Foundations And Future
INTERNATIONAL ON-LINE RETREAT FOR CAH MEMBERS IN VOWS
The opening theme was ‘They went by another way’. This refers to the three magi who returned from Bethlehem by another route, and to the Community of Aidan and Hilda and countless other communities who, since Covid, can’t prop up established centres but can allow God to lead us in fresh ways. The Holy Family itself had to journey along another route – to Egypt - but the Holy Family itself remained protected and was gloriously led.
Professor Ian Bradley and I had a dialogue about his review of my recent book Celtic Christianity and the Climate Crisis: Twelve Keys for the Future of the Church. Neither of us could trace the sources of Robert Van der Weyer’s quotes from Pelagius’ reference to creation in an alleged letter and of a so-called ‘early British Catechism’. Can any one out there come to our aid.
Strategic priorities for the coming years include establishing houses of prayer – which individuals as well as groups can do. In a discussion Mecky Wohlenberg told us he and Kristin had purchased a cottage at Selje (Norway), the pilgrimage shrine of Saint Sunniva, which has been described as ‘the womb of Norway’s church’, so that friends, including friends of the Community, could stay there.

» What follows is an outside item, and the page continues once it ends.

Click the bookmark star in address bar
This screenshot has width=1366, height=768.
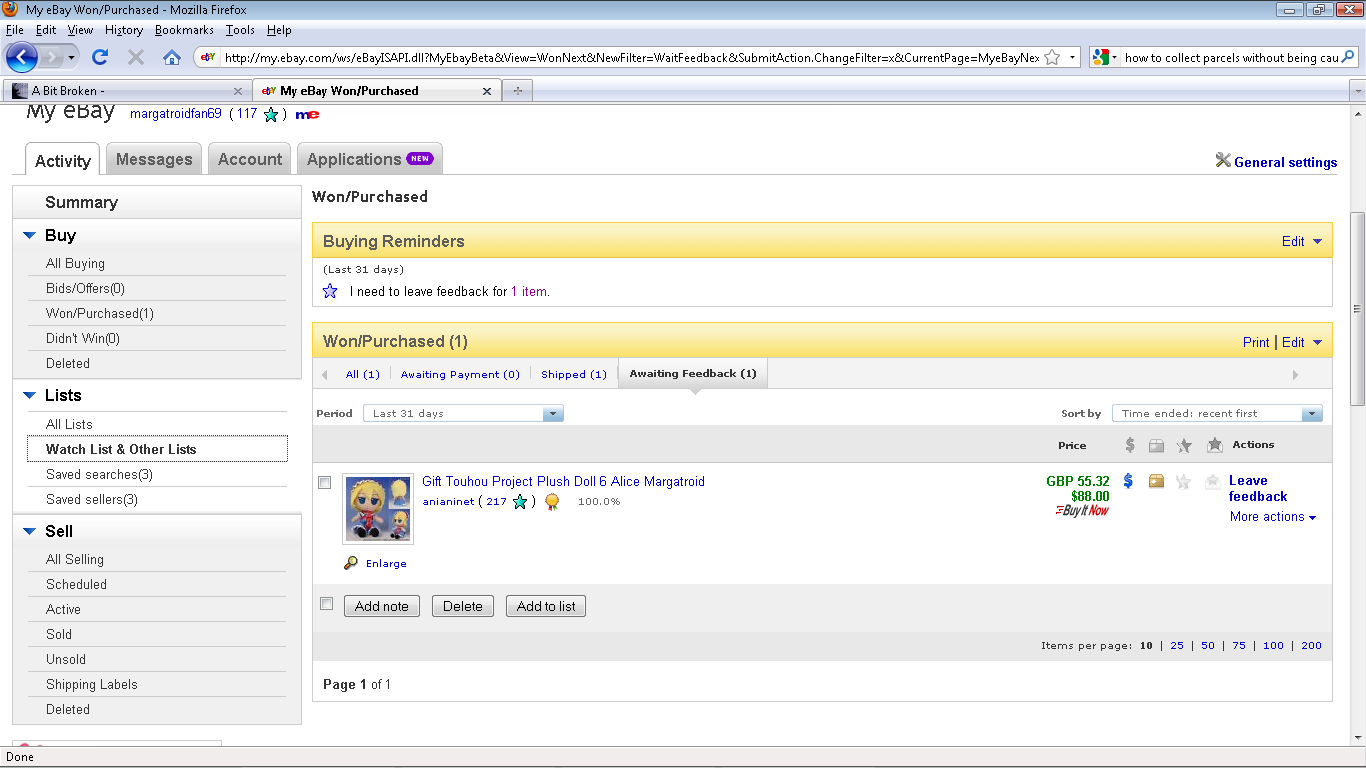click(x=1052, y=57)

Brother Cassian (David Cole) spoke to us about how to use silence, and led the ‘Giving of the Habit’ to our latest member to adopt the green monk’s habit, Simon Lumby, the guardian of Cairdean.anama, the name of the Community in Ireland.
Mark Berry, a facilitator of Fresh Expressions of Church and New Monastic networks, who is our Community Soul Friend, gave the final talk. He said the world is unbalanced. Covid and internet means we can work every hour of every day. We have to learn to regulate our lives. Covid has revealed how our emotions are all over the place. We have to learn how to deal with emotions. Social media mean we live in echo chambers of our own discourse and prejudice. We have to learn to dialogue with people unlike us.

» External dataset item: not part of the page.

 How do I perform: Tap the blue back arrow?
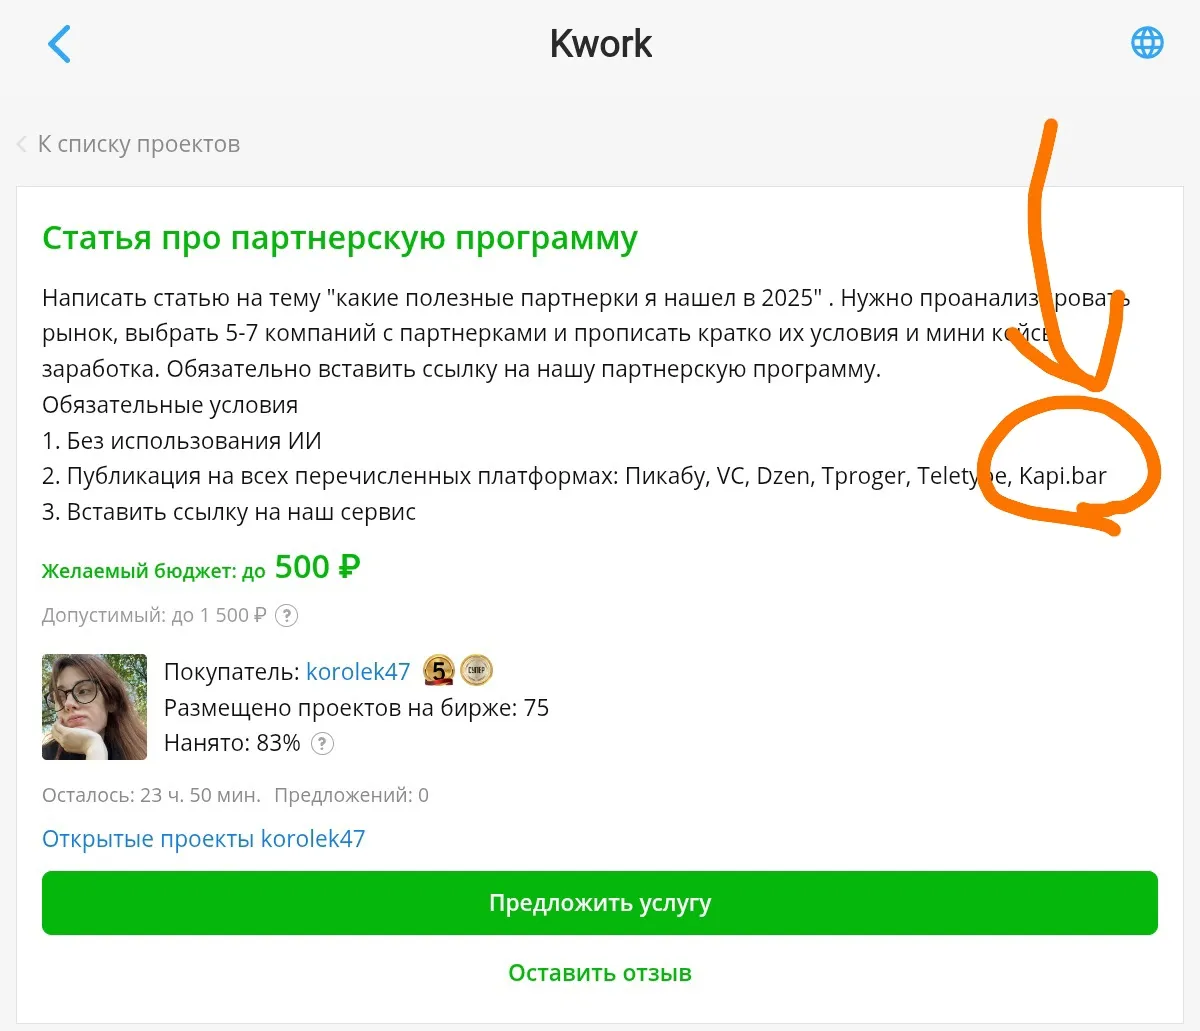60,44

Sadly, churches (at least his own Church) he felt are heading towards crisis point. They have adopted a management model which has robbed the clergy and others with leadership vocations of their human, community and spiritual roles and turned them into managers. The culture of hierarchy expends great energy in telling us what we can’t do.

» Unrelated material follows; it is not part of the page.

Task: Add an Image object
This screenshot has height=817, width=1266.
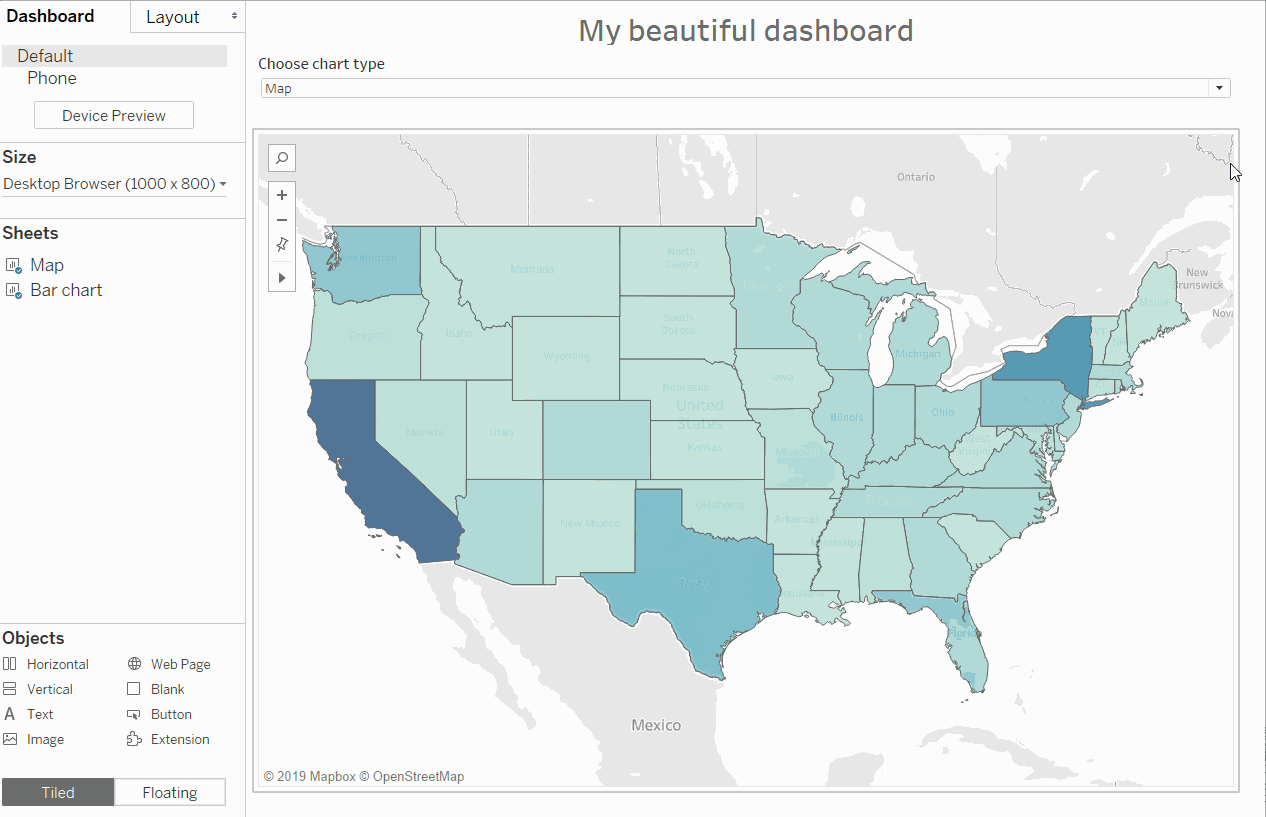Action: pyautogui.click(x=10, y=740)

Historically, in times of crisis, religious communities have come to the fore. It is to these we now look for guidance in adopting life-sustaining spiritual practices, in learning how to grieve, lament and soul-friend the world.
The approach of the soul friend needs to become the approach of our faith communities: to ask people ‘what is our calling?’ What is the Spirit saying through the people in our neighbourhood? Let us foster a culture of flexibility and the use of initiative. We have to be the change we want to see in the world.